In Dick Foley's cellar, locomotives still rumble along tracks near Callowhill Street lugging box cars of goods: produce for Quaker City Grocery, finery for Lit Brothers warehouse, newsprint for the Inquirer.

Trains chug past the towering smokestacks of the Willow Street Steam Generation Plant, on their way to Port Richmond refineries and North Philadelphia meat packers.

Handmade models of them, anyway.

"It's your own little world," Foley said, as he worked on his model Thursday, a ragtime tune playing over the chuk-chuk-chuk of the locomotive recordings he pipes into the room. "I just love it."

There is a month for everything. November is National Model Railroad Month. It's a month for people like Dick Foley.

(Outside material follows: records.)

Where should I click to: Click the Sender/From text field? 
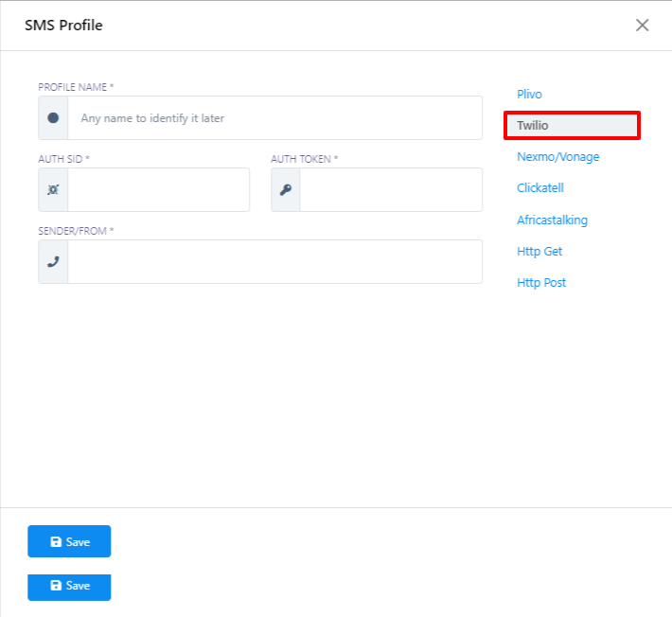tap(274, 262)
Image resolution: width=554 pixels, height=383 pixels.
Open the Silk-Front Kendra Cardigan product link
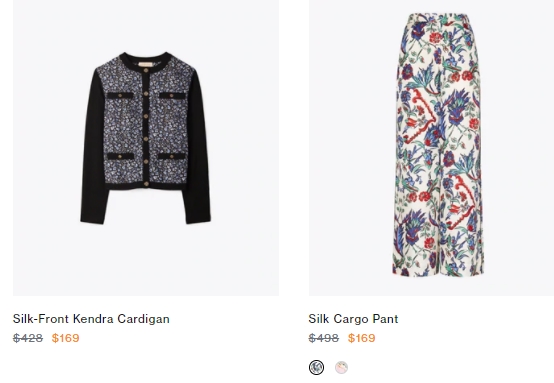[91, 319]
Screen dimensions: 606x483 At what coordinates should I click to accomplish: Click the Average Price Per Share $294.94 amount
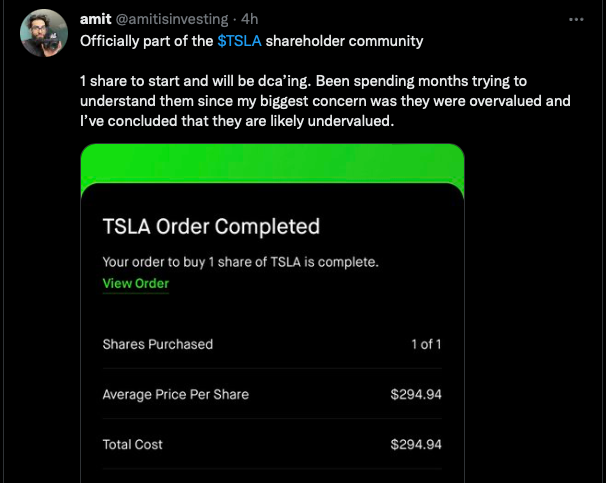coord(415,394)
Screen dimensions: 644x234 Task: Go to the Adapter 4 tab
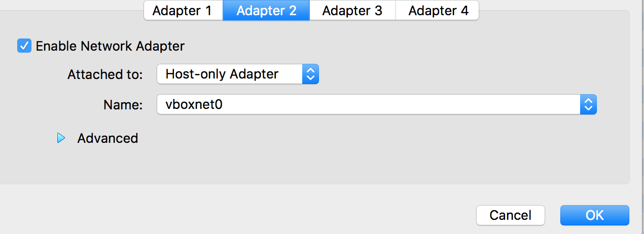[437, 11]
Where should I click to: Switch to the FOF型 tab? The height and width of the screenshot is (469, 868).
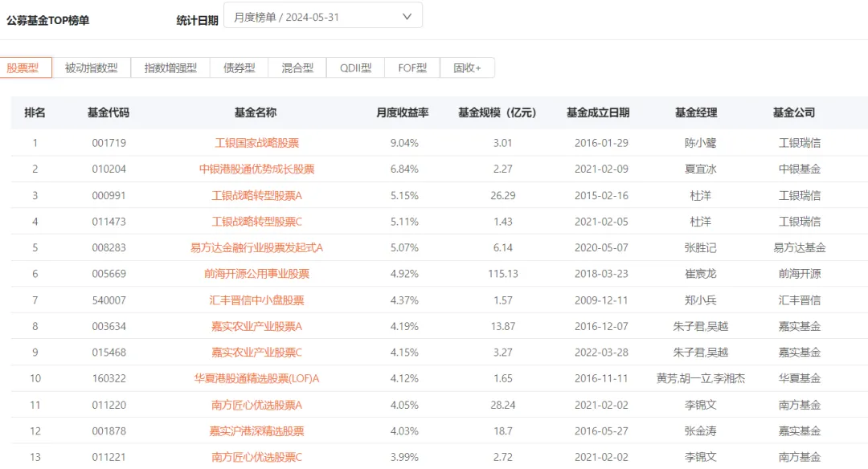click(412, 67)
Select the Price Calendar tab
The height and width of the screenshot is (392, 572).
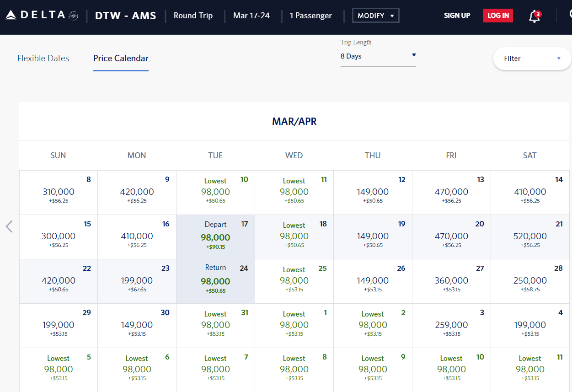[x=121, y=59]
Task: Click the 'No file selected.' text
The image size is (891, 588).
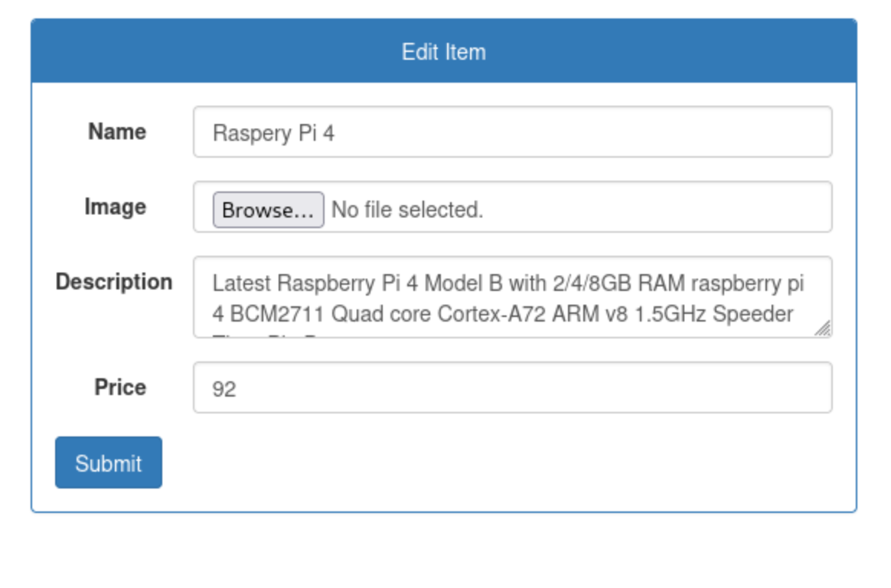Action: (x=407, y=210)
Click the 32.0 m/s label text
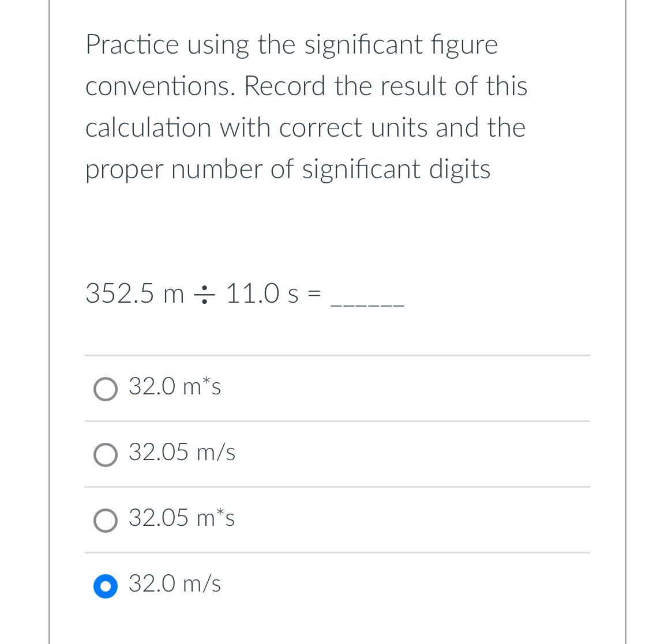Screen dimensions: 664x644 coord(174,584)
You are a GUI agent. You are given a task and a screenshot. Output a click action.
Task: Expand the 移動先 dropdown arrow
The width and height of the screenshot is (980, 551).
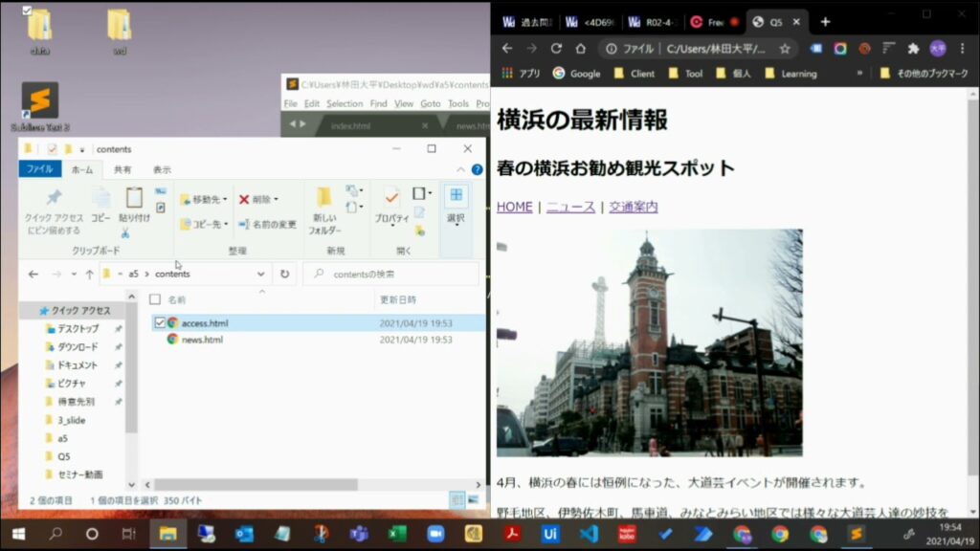(x=224, y=197)
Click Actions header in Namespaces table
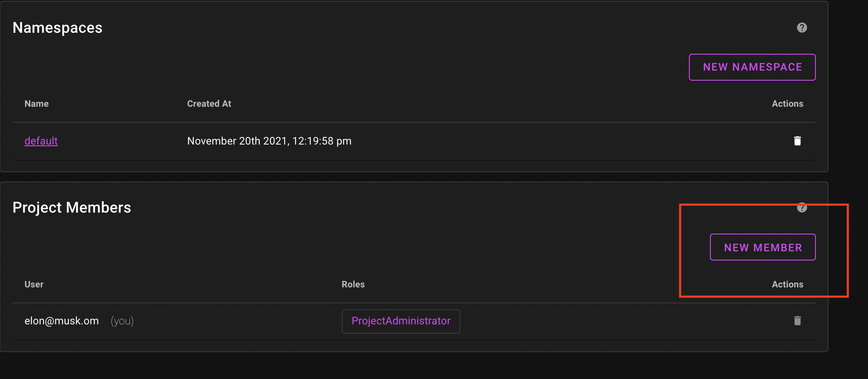The width and height of the screenshot is (868, 379). 787,104
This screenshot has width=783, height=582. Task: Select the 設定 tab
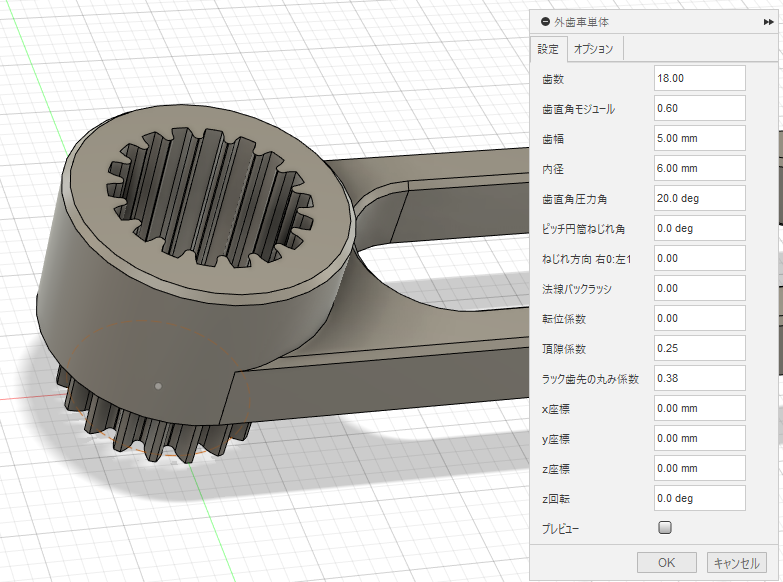[548, 49]
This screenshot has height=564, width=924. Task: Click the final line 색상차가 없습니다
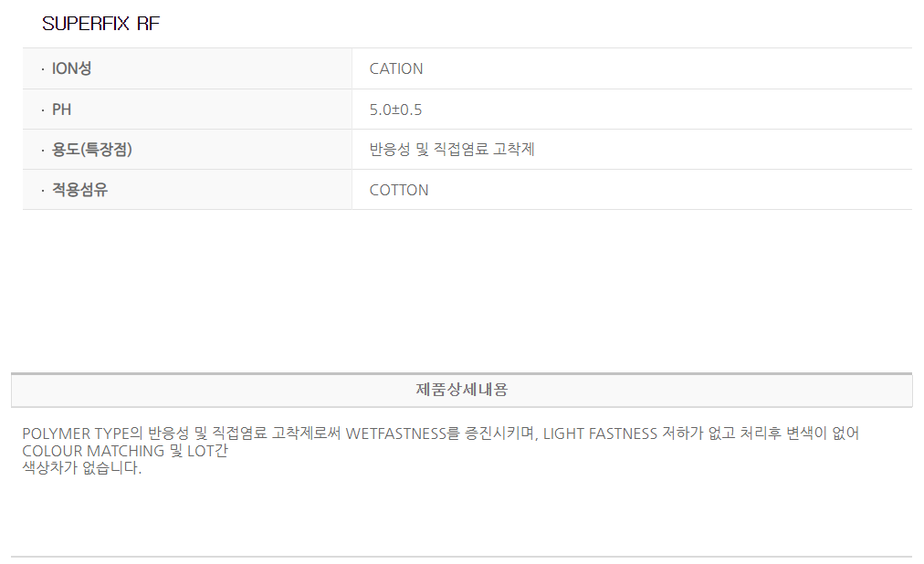pos(82,469)
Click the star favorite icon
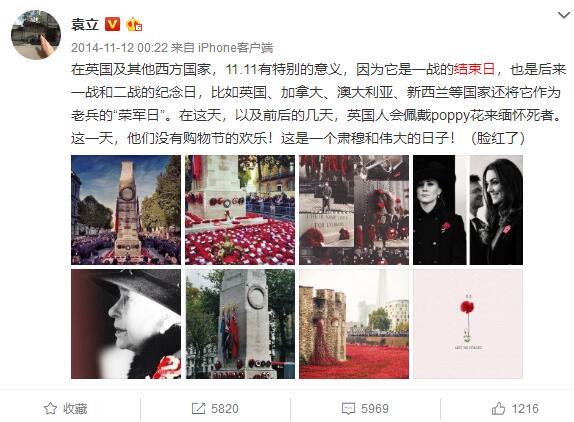Image resolution: width=574 pixels, height=422 pixels. click(x=50, y=408)
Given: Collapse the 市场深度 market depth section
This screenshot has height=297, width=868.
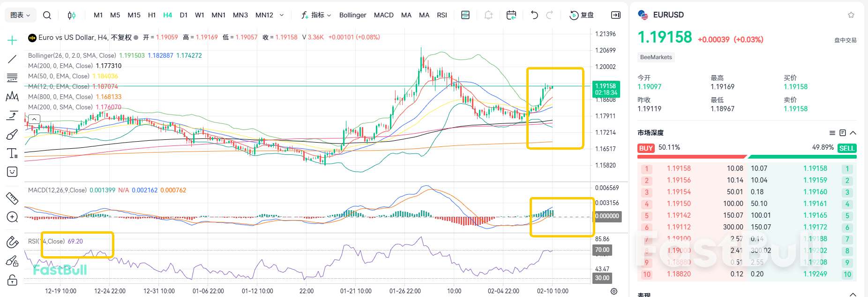Looking at the screenshot, I should point(853,133).
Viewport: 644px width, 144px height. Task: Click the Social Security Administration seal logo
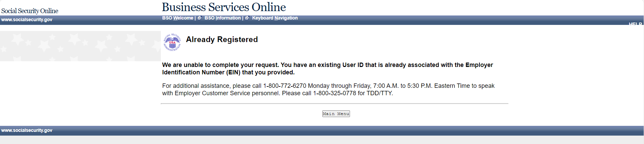pos(172,42)
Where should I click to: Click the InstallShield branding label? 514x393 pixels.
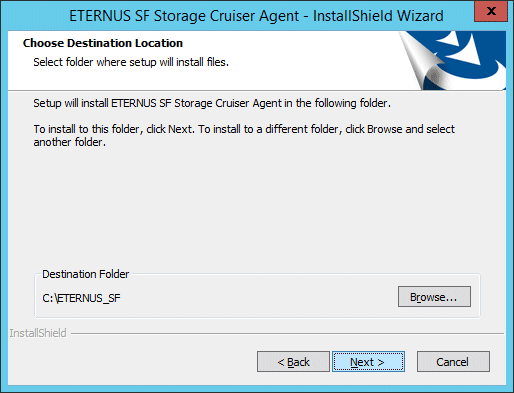click(38, 333)

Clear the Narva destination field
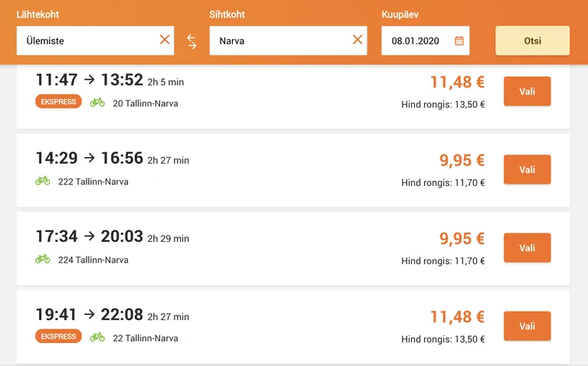(358, 40)
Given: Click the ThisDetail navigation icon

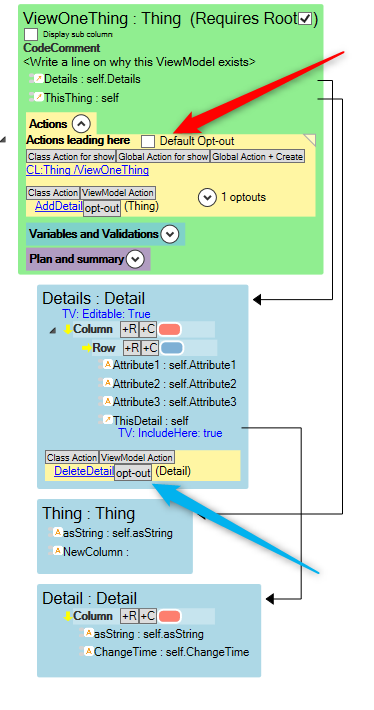Looking at the screenshot, I should [108, 420].
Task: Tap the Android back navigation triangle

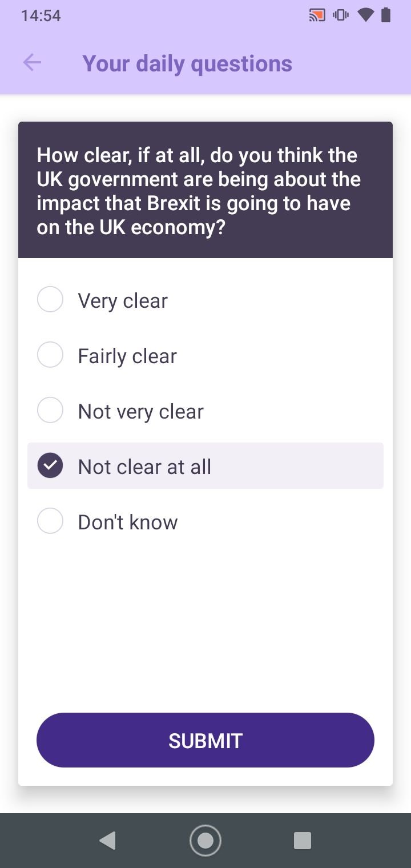Action: pyautogui.click(x=107, y=841)
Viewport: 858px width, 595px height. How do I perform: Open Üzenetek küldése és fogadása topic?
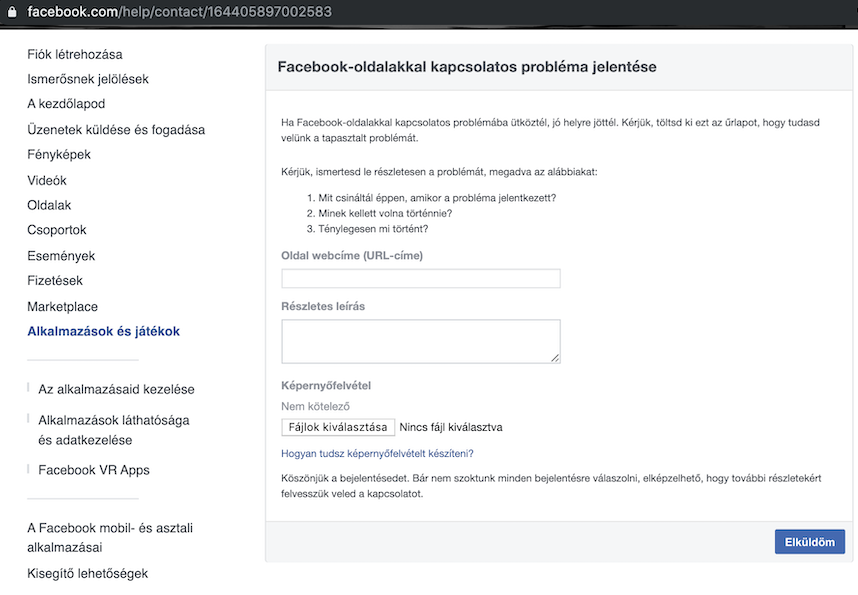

For 13 years now, Foley, who is 77 and worked as a marketer for RCA, has been working to faithfully recreate the railroad of his youth in the basement of his Spring Garden home.

Not a simple train set to run round a Christmas tree, mind you. But rather a fully-operational, historically-accurate - as accurate as he can be in his cellar, anyhow - recreation of the Reading Railroad in Philadelphia circa 1953.

A bygone city and railroad in miniature.

When Foley was growing up in Germantown in the early 1950s, he'd ride his bike miles down Midvale Avenue, across the Falls Bridge, and stand atop a cliff overlooking what's now the Schuylkill Expressway. There, he'd watch the freight trains go by. The old Reading Railroad trains.

"You could still see the steam," said Foley, recalling with a smile days long past, when the Reading ran in Philly and some locomotives still ran on coal.

There are aren't many model men left in town - at least not ones as dedicated as Foley, who build elaborate and methodically detailed operational sets - said Joe Bergmaier, who is 68 and the superintendent of the Philadelphia Division of the National Model Railroad Association. His territory covers Philly, the surrounding counties and Delaware, with about 300 members, he said, but only about 25 of them in Philly.

(A complete list of area National Model Railroad events and open houses can be found here:

Modeling trains is not a younger man's hobby, said P.J. Mattson, MMR, president of the Mideastern-Region of the NMRA, which covers Pennsylvania to North Carolina.

Mattson is proud of the title that follows his name. MMR: Master Model Railroader, an official designation that took him 20 years to acquire ("A lot of people didn't make it," he said.)

Mattson, who is 71 and a retired emergency chemical responder for DuPont, is known for the layout in the basement of his Sweedesboro home: The Raccoon Valley Railroad, a sprawling world he created from scratch that includes 31 trains, 600 individual cars.

His philosophy, he said, is simple: Young kids love trains and then find love and cars. They marry and work. When they retire, some find trains again.

That's Foley story. His father John T. Foley, worked as fireman on the Pennsylvania Railroad - "The Pennsy"- before World War I. Father and son built models together in the basement. But then life happened. Trains weren't his son Tim's thing.

When Foley retired in 2000, he found trains again. He attended NMRA conventions and built a model set in his cellar: a simple "roundy-roundy," that is, the sort of train that just went in an oval.

"It was boring," he said, shrugging.

In 2003, he started work on the Reading. The research took years. He dug through railroad archives for train records and freight schedules. He joined an association for retired Reading Railroad employees to listen to the old-timers tell stories of how the railroad operated. He combed through city property records. Then he began to build.

Now, most mornings, he ducks down into his cellar, past the sign hanging on the steps ("Be careful to your head") turns up the sounds of the trains and goes to work. After all these years, he is nearly done.

Soon, he will invite some fellow model railroaders over. To operate his railroad. To see the little world he has built.